If you have read earlier reviews then you may have come across my thoughts on The Dry, Harper’s first book, which is one of those truly exceptional crime stories. It’s the kind of tale that you are compelled to read non stop while you go about your daily life, whether it be working, taking care of the kids or vacuuming. The Husband and I both devoured it in twenty-four hours flat. Books you feel like that about are always a hard act to follow and you buy their successors almost dreading certain disappointment.

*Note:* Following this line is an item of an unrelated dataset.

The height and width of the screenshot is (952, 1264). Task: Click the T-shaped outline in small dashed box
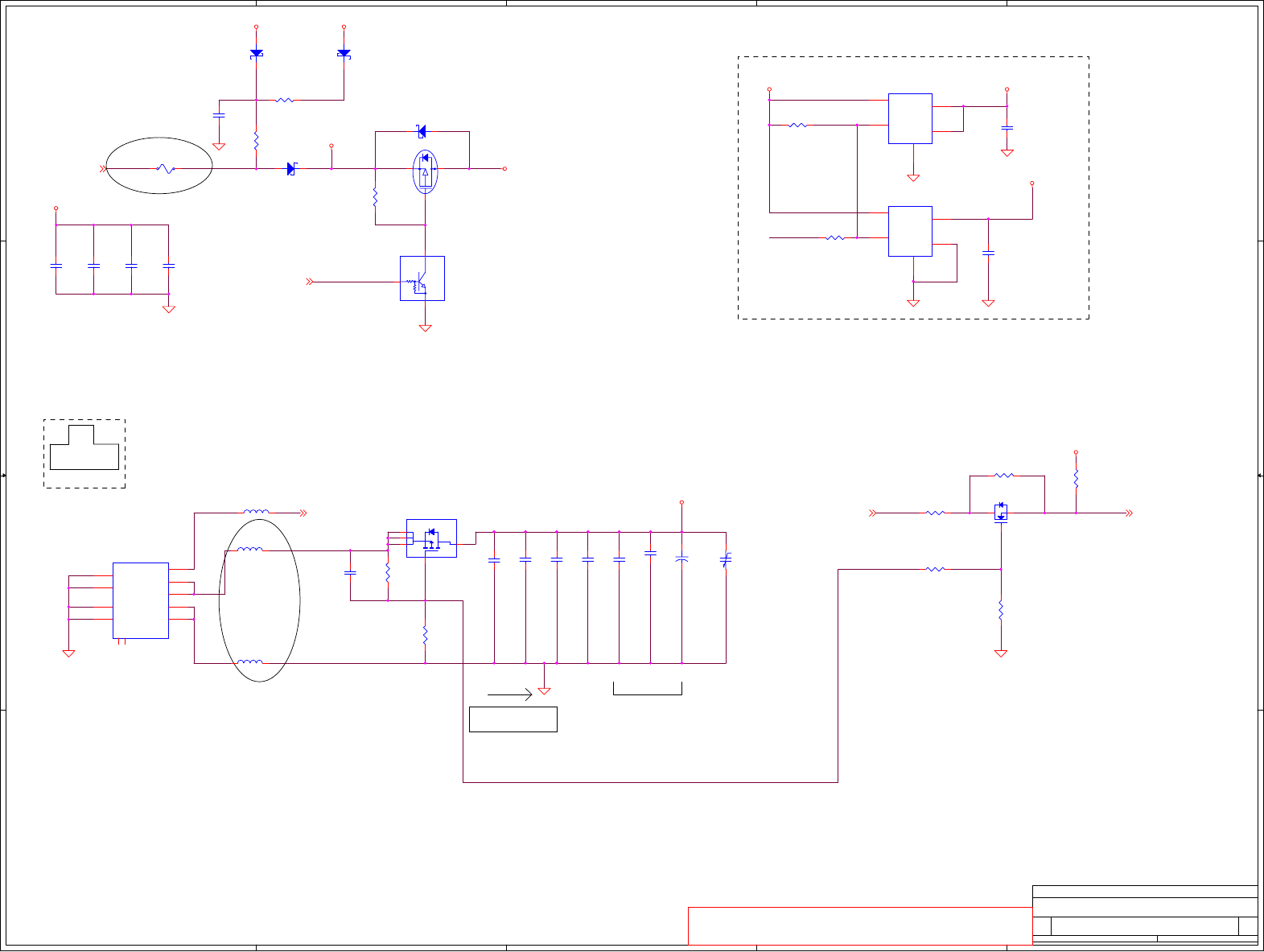coord(84,448)
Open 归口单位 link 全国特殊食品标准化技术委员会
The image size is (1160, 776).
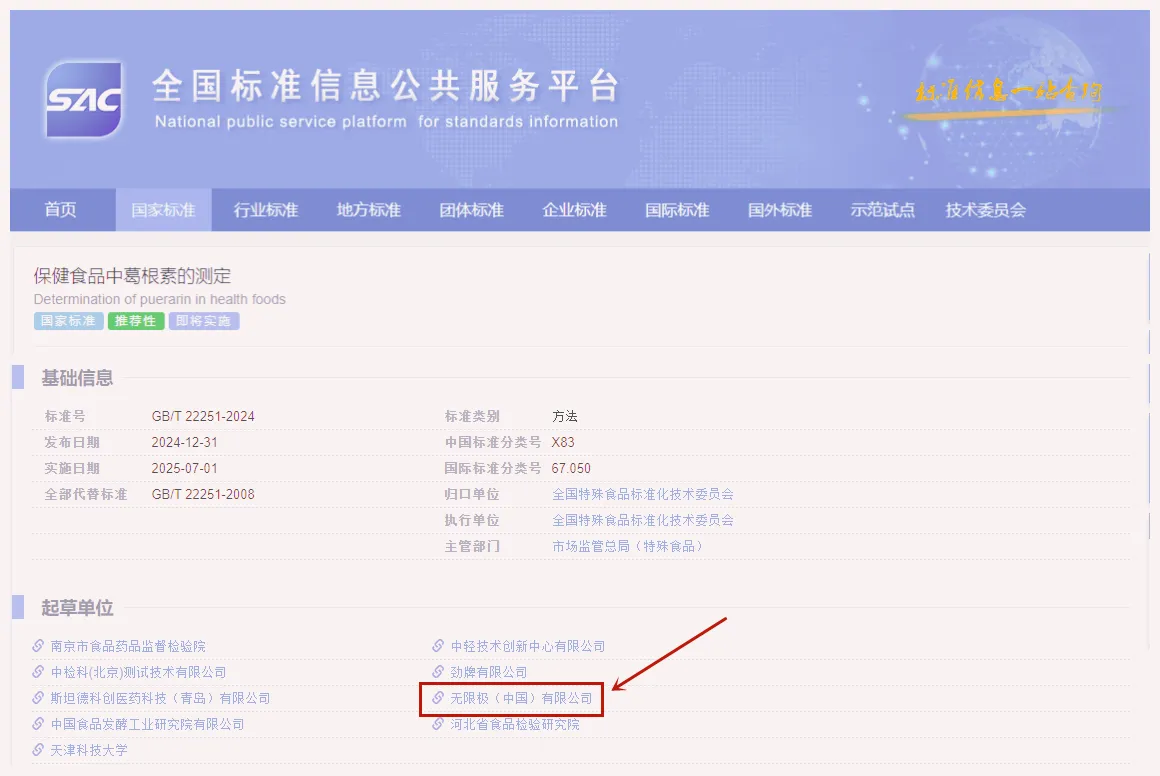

The truth is Force of Nature doesn’t disappoint, but to be completely truthful, it isn’t The Dry either. It did take me a solid forty-eight hours to read whilst on vacation, which means that it’s a great read, but I don’t feel that it has the unforgettable quality of Harper’s first book. If you were a fan of Federal Agent Aaron Falk, then you’ll be pleased to know that he’s back, although this time it’s professional rather than personal (which sounds more ‘Die Hard’ than it is!) and once again, Harper evokes the quality of the outback beautifully. Frustratingly, what I loved most about this novel is the one thing that I can’t say without giving away the whole plot, but I can tell you it’s clever, very clever.
Harper is clearly a crime writer to follow and with her third novel already out and a movie version of The Dry in the works, I feel certain that we’ll be talking a lot more about her in the future.